Why Block AI Training Crawlers?
AI companies use training crawlers to scrape web content and improve their models. If you do not want your content used for this purpose — especially without compensation — blocking these crawlers is the standard first step.
Option 1 — Block GPTBot Only
The simplest approach: block only GPTBot while allowing other crawlers.
User-agent: GPTBot
Disallow: /
Option 2 — Block All Major AI Training Crawlers
This covers GPTBot, ClaudeBot, CCBot, and other common training crawlers in one file.
# Block AI training crawlers
User-agent: GPTBot
Disallow: /
User-agent: ClaudeBot
Disallow: /
User-agent: anthropic-ai
Disallow: /
User-agent: CCBot
Disallow: /
User-agent: Bytespider
Disallow: /
User-agent: Google-Extended
Disallow: /
User-agent: Applebot-Extended
Disallow: /
Option 3 — Block Training, Allow AI Search
Block training crawlers while explicitly allowing AI search crawlers like OAI-SearchBot and PerplexityBot.
User-agent: GPTBot
Disallow: /
User-agent: ClaudeBot
Disallow: /
User-agent: anthropic-ai
Disallow: /
User-agent: CCBot
Disallow: /
User-agent: Bytespider
Disallow: /
# Allow AI search crawlers
User-agent: OAI-SearchBot
Allow: /
User-agent: Claude-SearchBot
Allow: /
User-agent: PerplexityBot
Allow: /
Pre-Deployment Checklist
Frequently Asked Questions
How do I block GPTBot specifically?
Add User-agent: GPTBot followed by Disallow: / to your robots.txt file. This blocks GPTBot from accessing any page on your site.
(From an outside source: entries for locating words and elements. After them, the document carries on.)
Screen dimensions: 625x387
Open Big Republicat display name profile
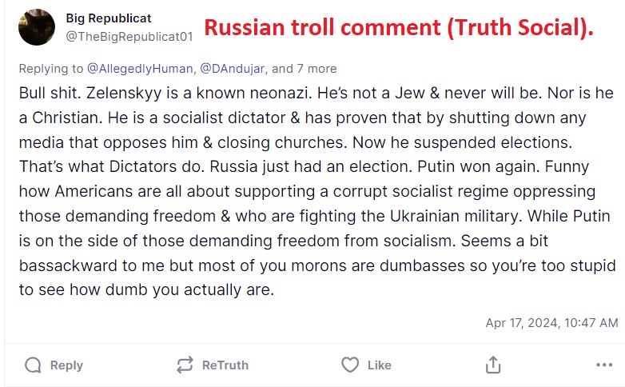pos(109,18)
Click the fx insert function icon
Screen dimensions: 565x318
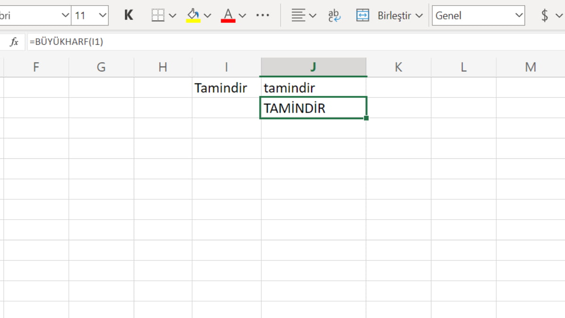14,42
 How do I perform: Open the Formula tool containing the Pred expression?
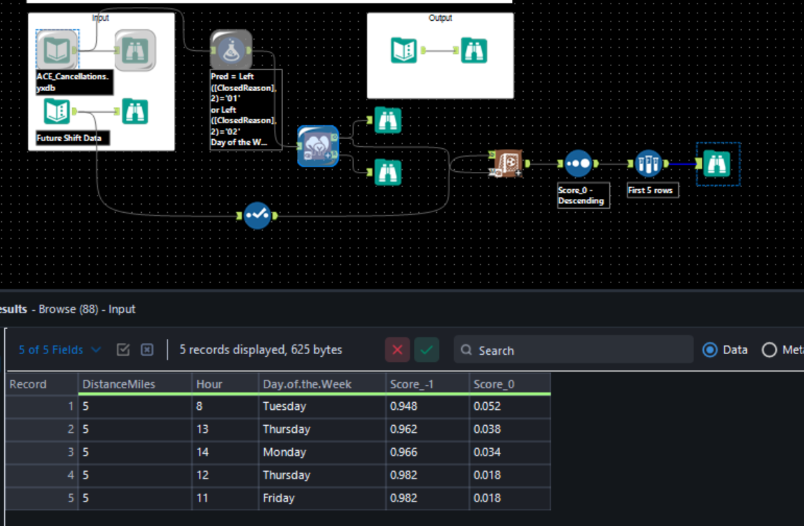coord(230,50)
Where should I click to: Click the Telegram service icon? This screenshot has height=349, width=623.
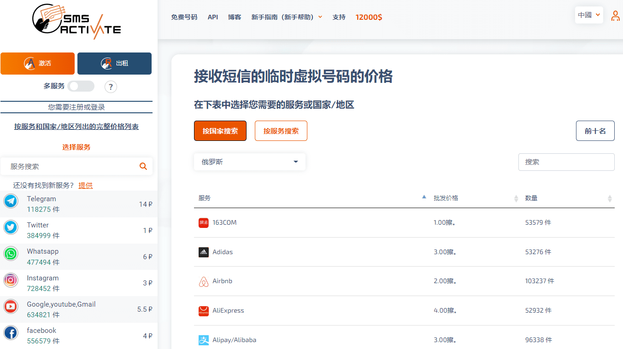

Should I block GPTBot or allow it?
It depends on your goals. If you do not want your content used to train AI models for free, block training crawlers. If you want your content to potentially appear in AI search results and don't mind the training use, allow it.
Does blocking GPTBot affect Google Search?
No. GPTBot and Googlebot are completely different crawlers. Blocking GPTBot has no effect on your Google search ranking or indexing.